Las reformas de los sistemas educativos iniciadas en las últimas décadas del siglo XX tuvieron como denominador común la ampliación de la obligatoriedad de la educación hasta finalizar la enseñanza media o educación secundaria, como también se la denomina.

Si bien en los países europeos y en los Estados Unidos la obligatoriedad de la secundaria inferior apareció como preocupación en las reformas de los años sesenta, recién a partir de los años noventa se extendió para el ciclo superior de ese nivel. Algunos países lo hicieron con posterioridad como es el caso de Portugal en 2009 (European Commission, 2014).

Los países latinoamericanos, en la última década, sancionaron nuevas legislaciones o modificaron las existentes a fin de introducir cambios en la estructura académica del sistema educativo ampliando la obligatoriedad de la educación hasta finalizar el nivel medio (IIPE/CLADE, 2015; Salto, 2015). En el caso de Argentina, durante los gobiernos nacionales de Néstor Kirchner (2003-2007) y Cristina Fernández de Kirchner (2007-2015) se sancionaron un conjunto de leyes2 en materia de educación que reactualizaron los debates en torno a los desafíos que plantea la real efectivización de la obligatoriedad de la educación secundaria fijada en la Ley de Educación Nacional (Art. 31); en complejos escenarios marcados por las “mutaciones de la escuela media” situadas en las nuevas configuraciones del campo sociocultural por el que atraviesan los países de la región (Tiramonti, 2004; Kessler, 2002; Duschatzky y Corea, 2002; Tiramonti y Ziegler, 2008; Tedesco y López, 2002).
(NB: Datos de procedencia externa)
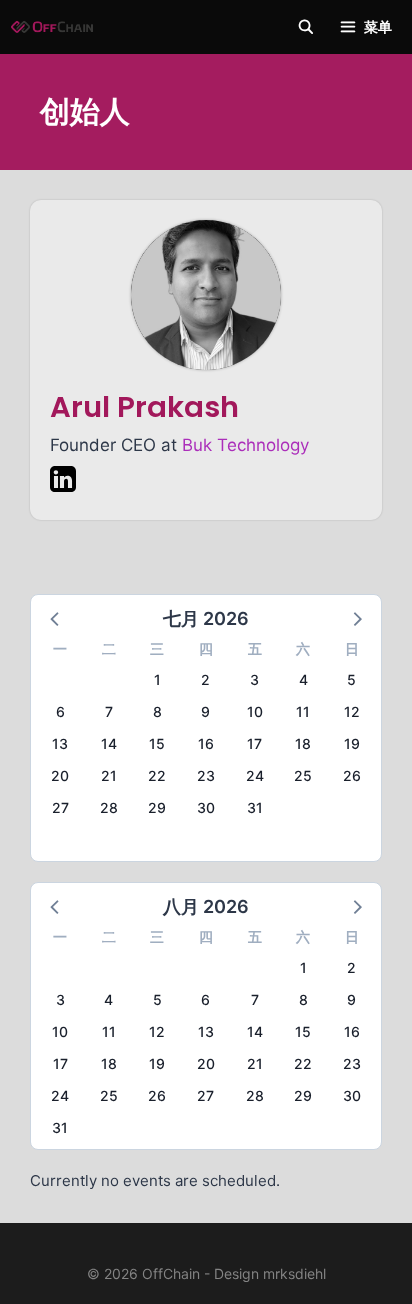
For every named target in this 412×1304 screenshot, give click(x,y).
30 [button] (206, 807)
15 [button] (157, 743)
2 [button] (205, 679)
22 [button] (157, 775)
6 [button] (60, 711)
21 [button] (109, 775)
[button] (56, 618)
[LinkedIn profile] (63, 483)
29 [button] (157, 807)
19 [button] (352, 743)
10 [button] (255, 711)
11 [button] (303, 711)
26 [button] (352, 775)
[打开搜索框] (306, 27)
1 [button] (157, 679)
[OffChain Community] (52, 27)
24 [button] (255, 775)
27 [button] (60, 807)
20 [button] (60, 775)
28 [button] (109, 807)
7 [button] (109, 711)
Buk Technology (245, 445)
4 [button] (303, 679)
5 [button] (351, 679)
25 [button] (303, 775)
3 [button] (254, 679)
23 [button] (206, 775)
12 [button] (352, 711)
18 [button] (303, 743)
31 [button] (255, 807)
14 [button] (109, 743)
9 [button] (205, 711)
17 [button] (254, 743)
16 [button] (206, 743)
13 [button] (60, 743)
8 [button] (157, 711)
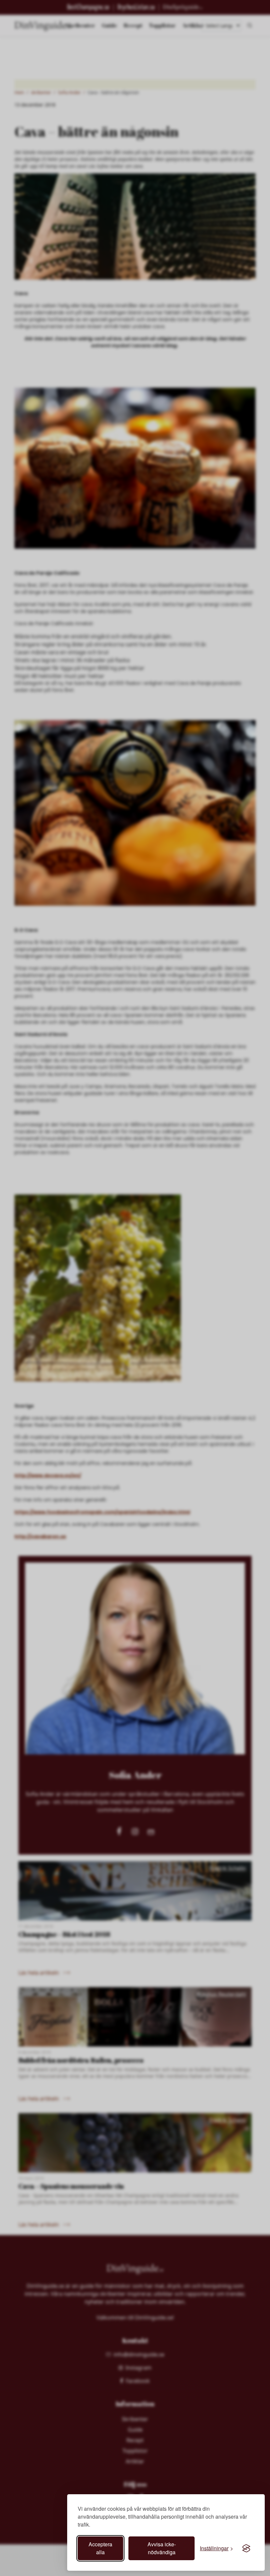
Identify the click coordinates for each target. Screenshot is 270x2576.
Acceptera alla (100, 2548)
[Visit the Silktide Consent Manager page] (246, 2548)
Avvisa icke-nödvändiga (162, 2548)
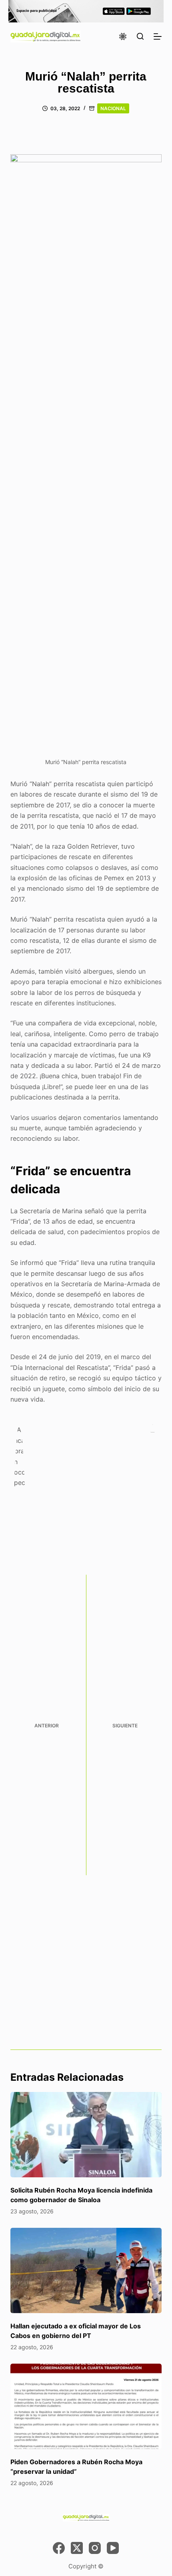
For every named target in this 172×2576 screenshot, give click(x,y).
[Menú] (158, 36)
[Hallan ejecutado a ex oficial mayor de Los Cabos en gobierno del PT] (86, 2270)
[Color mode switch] (123, 36)
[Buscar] (140, 36)
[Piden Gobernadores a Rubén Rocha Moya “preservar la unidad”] (86, 2406)
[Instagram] (95, 2548)
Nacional (113, 108)
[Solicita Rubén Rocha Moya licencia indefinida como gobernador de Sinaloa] (86, 2134)
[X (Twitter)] (77, 2548)
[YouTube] (113, 2548)
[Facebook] (59, 2548)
Tanto en los países desarrollados como en nuestros países latinoamericanos, con las particularidades propias de cada caso, la sanción legal de la obligatoriedad de la educación secundaria viene enfrentando los desafíos de incorporar a los adolescentes y jóvenes recién llegados a ese nivel del sistema educativo provenientes de los sectores sociales históricamente excluidos del mismo.

En el marco de políticas educativas orientadas a garantizar el derecho a la educación obligatoria, los gobiernos diseñaron un vasto conjunto de planes, programas y proyectos para mejorar el acceso, la permanencia y las tasas de graduación, así como lograr la reescolarización de los jóvenes fuera de la educación secundaria (Acosta, 2011: 89).
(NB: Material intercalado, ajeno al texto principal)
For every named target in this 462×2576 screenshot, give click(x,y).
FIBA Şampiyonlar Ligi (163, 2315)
El propósito de este capítulo es analizar las políticas educativas y las diversas estrategias de intervención para efectivizar la obligatoriedad de la educación secundaria, concentrando la atención en las condiciones de posibilidad construidas y la tensión histórica entre los principios que fundamentan esas acciones y las prácticas efectivas en “escuelas reales” (Braun et al., 2011).
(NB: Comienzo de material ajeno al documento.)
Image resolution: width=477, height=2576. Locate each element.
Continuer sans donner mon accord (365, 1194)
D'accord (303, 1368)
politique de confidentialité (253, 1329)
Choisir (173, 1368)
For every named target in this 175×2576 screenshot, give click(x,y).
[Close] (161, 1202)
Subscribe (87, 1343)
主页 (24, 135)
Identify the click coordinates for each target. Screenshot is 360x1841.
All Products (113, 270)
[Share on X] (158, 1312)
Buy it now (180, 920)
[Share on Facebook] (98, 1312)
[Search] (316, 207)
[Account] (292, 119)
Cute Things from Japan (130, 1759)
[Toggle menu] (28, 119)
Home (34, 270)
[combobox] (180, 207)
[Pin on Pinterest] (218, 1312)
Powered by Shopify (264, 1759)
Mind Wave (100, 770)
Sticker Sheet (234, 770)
En la primera parte del capítulo, y avanzando desde un recorrido retrospectivo, nos interesa poner en discusión los nuevos sentidos y contenidos que adquieren conceptos como libertades, derechos, justicia escolar en los contextos actuales de exclusión y desigualdad social que afecta a amplios sectores de adolescentes y jóvenes en condiciones de asistir a la escuela media por una parte, y de fuerte privatización y mercantilización de la educación, por otra. En la segunda parte se identifican viejos y nuevos problemas que persisten en la educación secundaria en los países europeos y latinoamericanos focalizando en algunas de las políticas educativas destinadas al acceso, la permanencia y la culminación exitosas del nivel de todas/os las/os adolescentes y jóvenes con “calidad inclusiva” (Viñao, 2001). El capítulo concluye discutiendo las tensiones que plantea el derecho a la educación obligatoria establecido en los marcos legales nacionales e internacionales y las posiciones ideológicas en pugna que coexisten hoy en el discurso de las políticas educativas: aquella que reduce el papel de la educación a una cuestión de mercado (eficiencia, reducción presupuestaria, privatización, mercantilización, formar para la “incertidumbre”3 en economías globalizadas) y aquella que se ocupa de las escuelas reales, especialmente, las que atienden a los sectores sociales alcanzados por la pobreza y la exclusión educativa.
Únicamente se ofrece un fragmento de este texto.